Mais la star de And Just Like That a une longue histoire de gestes bâclés. Vous vous souvenez de ses fausses affirmations selon lesquelles le tueur de l’église catholique de Minneapolis – qui a tué deux enfants et en a blessé 18 autres en 2025 – était un partisan de MAGA, républicain et blanc ?
Et que dire de sa surestimation effrontée de son influence sur le président Trump au cours de leur querelle de deux décennies.
“Je pense que je le provoque en réponse au SSPT à tous ses échecs dans sa vie d’enfant”, a-t-elle déclaré au magazine Variety à propos de POTUS.
Certes, qu’il s’agisse d’un lifting fastueux sous couvert de féminisme ou d’une vie en « exil politique » auto-imposé outre-Atlantique, le type d’éveil d’O’Donnell trahit un ego égocentrique et un narcissisme jamais loin de la surface. Et tout cela est enraciné dans un sentiment exagéré de sa propre portée et de son importance.
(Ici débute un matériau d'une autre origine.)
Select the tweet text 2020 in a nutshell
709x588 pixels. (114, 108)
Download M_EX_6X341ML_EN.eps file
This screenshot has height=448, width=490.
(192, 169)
Et voici pourquoi, surtout avec son lifting, O’Donnell a été une si grande déception.
L’attitude de Rosie et l’attitude détendue de Jenner contrastent fortement avec l’icône du talk-show des années 90, Ricki Lake, qui a admis très publiquement avoir subi un lifting profond du bas de son visage et de son cou.
Une certaine honnêteté à propos du travail cosmétique est en fait un soulagement bienvenu par rapport à l’époque où les célébrités affirmaient que leurs mâchoires soudainement tendues et leurs yeux gonflés étaient le résultat d’une nouvelle crème hydratante ou d’une consommation accrue d’eau.
C’était le genre de fumée et de miroirs qui ne faisaient qu’alimenter des attentes irréalistes pour nous, simples mortels, alors que nous étions considérés comme des imbéciles.
Mis à part les énormes budgets, le visage toujours sage d’O’Donnell offre une meilleure alternative à la perfection des influenceurs qui obtiennent des travaux cosmétiques dont ils sont souvent trop jeunes pour vraiment avoir besoin.
Malheureusement, les prétentions vigilantes habituelles de Rosie n’ont servi qu’à l’empêcher d’être le « modèle » que l’enfant croit pouvoir être.